Rewrite the lines of the listing below between the one holding "click on file" and the one holding "Looking at the image, I should click on (105, 11).", inclusive, substituting "application name" for "app name" and leaving all else unchanged.
---
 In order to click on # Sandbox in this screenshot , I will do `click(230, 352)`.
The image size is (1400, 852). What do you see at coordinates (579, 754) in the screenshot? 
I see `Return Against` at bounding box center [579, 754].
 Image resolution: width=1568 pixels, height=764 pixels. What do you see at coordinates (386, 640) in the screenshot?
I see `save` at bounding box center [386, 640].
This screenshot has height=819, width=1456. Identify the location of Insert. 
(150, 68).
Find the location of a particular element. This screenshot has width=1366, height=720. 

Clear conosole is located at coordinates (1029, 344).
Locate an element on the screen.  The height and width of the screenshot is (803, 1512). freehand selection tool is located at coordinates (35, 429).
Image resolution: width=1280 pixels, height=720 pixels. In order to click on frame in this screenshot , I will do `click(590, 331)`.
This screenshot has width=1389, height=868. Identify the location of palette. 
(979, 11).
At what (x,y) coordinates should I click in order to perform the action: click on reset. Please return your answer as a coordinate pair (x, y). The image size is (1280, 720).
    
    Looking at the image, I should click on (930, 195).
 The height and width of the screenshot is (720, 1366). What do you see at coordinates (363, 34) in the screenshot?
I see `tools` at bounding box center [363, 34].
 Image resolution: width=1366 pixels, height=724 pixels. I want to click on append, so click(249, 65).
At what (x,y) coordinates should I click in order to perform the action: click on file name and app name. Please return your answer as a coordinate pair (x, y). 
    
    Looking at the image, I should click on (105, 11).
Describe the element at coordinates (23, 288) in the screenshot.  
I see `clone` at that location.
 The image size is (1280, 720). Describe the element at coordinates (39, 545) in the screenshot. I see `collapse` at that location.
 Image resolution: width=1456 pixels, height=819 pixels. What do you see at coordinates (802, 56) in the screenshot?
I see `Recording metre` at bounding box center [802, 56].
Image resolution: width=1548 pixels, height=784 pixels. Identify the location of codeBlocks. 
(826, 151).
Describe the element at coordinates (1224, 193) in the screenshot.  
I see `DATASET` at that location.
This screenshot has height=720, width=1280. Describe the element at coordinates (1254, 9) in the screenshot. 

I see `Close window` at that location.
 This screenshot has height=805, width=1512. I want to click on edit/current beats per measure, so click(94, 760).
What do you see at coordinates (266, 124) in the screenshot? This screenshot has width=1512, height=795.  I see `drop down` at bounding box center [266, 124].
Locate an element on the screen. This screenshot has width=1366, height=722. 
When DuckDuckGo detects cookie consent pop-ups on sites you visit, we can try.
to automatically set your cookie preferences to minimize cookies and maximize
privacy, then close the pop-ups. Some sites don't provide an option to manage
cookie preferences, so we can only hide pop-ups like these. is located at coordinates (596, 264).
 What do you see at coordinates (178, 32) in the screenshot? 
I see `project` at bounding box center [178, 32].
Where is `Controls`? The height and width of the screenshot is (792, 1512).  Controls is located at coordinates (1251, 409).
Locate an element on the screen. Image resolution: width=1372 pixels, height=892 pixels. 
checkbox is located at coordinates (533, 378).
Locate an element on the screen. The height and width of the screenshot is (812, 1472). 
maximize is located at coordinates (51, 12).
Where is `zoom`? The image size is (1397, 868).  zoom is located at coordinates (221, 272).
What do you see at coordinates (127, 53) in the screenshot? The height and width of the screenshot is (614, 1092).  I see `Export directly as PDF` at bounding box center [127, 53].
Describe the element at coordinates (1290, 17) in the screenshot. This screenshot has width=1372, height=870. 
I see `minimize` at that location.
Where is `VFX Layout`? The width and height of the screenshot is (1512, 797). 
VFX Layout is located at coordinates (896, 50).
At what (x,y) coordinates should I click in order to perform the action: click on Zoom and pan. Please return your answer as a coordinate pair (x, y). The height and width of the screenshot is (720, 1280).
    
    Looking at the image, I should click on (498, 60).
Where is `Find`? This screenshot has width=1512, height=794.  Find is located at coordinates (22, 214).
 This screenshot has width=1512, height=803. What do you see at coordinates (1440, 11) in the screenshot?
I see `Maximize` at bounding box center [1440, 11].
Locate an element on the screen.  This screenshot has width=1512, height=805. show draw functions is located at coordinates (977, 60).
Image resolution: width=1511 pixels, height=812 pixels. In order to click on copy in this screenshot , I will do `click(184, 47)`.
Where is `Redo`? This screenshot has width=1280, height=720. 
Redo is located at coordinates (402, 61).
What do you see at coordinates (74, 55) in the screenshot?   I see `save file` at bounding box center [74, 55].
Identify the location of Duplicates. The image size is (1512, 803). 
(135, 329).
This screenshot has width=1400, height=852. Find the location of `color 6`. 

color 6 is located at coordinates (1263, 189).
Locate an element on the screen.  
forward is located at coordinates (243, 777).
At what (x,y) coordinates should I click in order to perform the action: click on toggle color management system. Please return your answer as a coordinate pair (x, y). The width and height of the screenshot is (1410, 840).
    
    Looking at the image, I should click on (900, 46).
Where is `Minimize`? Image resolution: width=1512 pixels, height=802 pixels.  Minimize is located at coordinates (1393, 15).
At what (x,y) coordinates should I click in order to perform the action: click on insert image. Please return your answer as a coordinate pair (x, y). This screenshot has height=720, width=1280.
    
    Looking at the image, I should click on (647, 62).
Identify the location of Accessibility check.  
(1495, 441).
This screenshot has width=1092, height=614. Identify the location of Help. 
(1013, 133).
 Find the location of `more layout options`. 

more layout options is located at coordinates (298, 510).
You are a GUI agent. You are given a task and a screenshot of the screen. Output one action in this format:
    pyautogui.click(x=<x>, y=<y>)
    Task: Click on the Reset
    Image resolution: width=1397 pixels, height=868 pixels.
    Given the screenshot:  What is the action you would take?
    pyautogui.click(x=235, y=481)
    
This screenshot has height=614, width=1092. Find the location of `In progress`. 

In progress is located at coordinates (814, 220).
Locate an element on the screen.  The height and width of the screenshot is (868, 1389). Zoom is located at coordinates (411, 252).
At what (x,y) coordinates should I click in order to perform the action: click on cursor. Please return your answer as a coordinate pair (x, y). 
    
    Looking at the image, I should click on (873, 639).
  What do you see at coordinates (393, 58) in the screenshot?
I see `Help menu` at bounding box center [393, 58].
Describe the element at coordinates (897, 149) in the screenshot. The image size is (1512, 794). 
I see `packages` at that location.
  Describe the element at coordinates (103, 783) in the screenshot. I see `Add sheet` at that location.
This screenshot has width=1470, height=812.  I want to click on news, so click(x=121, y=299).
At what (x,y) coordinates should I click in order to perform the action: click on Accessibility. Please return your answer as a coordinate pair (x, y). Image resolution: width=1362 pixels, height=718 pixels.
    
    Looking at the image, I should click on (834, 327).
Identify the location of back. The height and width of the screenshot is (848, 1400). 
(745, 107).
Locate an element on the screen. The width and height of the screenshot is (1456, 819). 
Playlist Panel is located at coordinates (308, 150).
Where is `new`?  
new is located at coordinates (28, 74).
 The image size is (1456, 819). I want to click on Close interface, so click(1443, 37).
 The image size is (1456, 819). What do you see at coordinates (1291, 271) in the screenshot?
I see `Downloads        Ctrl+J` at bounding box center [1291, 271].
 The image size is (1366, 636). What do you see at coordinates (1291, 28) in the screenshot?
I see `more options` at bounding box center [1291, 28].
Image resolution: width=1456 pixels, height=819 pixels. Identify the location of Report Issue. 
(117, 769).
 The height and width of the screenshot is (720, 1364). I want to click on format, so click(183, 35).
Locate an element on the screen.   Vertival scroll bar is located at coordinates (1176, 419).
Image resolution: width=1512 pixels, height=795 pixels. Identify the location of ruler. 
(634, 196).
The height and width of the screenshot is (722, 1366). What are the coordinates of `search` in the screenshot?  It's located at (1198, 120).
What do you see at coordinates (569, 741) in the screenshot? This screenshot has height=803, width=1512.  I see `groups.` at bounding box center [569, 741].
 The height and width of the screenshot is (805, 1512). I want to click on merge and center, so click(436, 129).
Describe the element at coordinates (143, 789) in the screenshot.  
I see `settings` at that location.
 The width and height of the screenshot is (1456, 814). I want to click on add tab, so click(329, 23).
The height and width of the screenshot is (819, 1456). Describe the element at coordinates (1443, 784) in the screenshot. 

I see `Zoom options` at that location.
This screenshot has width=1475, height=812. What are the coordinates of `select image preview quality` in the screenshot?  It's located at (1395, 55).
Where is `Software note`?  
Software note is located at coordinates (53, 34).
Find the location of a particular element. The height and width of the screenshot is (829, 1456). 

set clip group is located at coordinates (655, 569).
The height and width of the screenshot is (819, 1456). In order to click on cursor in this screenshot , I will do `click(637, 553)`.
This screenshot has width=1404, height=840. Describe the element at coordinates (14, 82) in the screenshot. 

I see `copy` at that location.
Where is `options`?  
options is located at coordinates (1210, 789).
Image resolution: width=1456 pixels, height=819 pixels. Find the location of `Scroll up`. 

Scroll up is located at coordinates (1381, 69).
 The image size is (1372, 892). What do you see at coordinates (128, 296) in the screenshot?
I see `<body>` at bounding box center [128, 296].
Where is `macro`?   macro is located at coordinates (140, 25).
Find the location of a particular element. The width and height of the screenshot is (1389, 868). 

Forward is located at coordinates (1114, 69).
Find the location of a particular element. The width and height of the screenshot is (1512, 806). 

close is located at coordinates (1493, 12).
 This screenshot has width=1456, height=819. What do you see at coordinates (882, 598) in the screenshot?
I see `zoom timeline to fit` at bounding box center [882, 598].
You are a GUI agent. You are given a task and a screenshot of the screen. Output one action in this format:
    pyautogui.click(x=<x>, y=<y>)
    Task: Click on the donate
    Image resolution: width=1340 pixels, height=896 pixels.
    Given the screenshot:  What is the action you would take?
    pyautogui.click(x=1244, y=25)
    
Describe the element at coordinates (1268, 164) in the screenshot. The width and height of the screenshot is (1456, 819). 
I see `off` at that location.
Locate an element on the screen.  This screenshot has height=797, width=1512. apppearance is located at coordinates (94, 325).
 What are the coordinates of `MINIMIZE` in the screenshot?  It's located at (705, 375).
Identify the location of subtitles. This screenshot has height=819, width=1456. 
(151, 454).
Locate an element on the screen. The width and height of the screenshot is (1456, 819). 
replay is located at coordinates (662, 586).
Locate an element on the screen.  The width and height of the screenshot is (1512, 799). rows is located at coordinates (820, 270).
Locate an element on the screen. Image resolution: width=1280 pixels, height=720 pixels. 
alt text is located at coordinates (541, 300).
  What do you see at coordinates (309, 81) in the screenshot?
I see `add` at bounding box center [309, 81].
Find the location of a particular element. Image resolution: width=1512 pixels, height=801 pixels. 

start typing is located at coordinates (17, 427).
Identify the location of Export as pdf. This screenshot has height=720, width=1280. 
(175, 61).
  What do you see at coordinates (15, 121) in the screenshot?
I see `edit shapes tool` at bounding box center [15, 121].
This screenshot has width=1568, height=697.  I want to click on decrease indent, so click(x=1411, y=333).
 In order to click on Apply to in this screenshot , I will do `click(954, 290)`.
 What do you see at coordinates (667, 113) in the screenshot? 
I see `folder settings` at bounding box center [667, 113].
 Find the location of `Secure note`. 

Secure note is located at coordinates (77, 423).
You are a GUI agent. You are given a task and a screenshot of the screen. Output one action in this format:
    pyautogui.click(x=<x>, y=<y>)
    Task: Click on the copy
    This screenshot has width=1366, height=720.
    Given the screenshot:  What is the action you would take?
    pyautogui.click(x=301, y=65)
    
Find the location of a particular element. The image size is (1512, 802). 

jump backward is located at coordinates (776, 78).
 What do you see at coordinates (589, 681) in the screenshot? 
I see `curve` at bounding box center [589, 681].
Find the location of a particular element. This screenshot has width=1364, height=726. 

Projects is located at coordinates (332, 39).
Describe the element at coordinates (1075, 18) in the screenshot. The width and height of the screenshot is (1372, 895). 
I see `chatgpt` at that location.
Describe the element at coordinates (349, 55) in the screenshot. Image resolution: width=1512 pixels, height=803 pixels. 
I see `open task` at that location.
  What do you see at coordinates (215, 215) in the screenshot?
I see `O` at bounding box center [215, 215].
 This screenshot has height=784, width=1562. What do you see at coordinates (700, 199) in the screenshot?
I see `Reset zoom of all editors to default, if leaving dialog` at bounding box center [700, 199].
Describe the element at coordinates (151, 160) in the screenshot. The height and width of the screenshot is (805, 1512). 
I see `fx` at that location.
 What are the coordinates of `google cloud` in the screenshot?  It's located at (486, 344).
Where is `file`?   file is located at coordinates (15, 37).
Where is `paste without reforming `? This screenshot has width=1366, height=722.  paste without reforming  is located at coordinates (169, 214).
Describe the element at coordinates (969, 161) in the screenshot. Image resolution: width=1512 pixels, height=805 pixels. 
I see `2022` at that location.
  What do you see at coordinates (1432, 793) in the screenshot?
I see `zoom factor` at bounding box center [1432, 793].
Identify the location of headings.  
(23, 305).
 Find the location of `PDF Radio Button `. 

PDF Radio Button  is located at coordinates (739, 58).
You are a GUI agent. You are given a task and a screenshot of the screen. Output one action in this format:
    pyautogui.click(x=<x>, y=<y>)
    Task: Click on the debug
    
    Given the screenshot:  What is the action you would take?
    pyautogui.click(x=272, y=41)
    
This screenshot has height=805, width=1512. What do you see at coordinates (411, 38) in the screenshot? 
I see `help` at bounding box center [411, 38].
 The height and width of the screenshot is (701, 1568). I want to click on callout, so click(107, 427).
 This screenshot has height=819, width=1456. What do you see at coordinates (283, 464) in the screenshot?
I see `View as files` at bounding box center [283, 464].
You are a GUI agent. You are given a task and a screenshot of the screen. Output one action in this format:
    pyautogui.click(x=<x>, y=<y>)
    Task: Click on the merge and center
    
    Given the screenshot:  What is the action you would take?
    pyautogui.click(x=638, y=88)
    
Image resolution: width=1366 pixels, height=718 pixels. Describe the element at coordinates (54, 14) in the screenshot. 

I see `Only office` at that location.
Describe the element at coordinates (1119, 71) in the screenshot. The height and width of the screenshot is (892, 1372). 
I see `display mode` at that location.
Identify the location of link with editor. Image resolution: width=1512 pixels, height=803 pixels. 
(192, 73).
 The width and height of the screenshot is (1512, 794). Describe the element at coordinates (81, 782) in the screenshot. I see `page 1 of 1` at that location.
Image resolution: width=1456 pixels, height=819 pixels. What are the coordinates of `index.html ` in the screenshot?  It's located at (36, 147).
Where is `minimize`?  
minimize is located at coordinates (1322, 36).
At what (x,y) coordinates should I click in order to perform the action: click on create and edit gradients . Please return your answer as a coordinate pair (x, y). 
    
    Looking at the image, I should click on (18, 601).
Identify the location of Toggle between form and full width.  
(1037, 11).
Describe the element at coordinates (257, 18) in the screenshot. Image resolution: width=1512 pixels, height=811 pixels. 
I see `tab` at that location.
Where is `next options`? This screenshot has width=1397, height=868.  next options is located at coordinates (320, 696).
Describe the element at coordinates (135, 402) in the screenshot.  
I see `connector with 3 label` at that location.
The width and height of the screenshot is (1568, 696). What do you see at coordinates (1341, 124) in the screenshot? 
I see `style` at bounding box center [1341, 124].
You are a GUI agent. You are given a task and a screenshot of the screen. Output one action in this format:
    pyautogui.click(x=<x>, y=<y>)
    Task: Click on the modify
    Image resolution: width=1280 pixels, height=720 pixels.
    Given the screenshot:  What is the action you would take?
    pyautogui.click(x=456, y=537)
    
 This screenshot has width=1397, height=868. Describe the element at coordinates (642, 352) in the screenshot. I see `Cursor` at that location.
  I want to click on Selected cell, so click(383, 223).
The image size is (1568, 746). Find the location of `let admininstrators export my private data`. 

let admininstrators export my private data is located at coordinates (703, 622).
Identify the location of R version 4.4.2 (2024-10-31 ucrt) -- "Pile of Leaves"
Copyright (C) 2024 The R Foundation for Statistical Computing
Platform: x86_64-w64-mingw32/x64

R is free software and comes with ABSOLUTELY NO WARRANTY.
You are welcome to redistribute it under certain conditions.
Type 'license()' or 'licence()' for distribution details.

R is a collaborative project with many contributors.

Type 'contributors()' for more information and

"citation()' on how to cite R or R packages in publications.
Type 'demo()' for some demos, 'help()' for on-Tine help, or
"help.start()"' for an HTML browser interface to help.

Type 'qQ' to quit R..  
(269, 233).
---
[RESULT]:
At what (x,y) coordinates should I click in order to perform the action: click on file name and application name. Please return your answer as a coordinate pair (x, y). 
    
    Looking at the image, I should click on (105, 11).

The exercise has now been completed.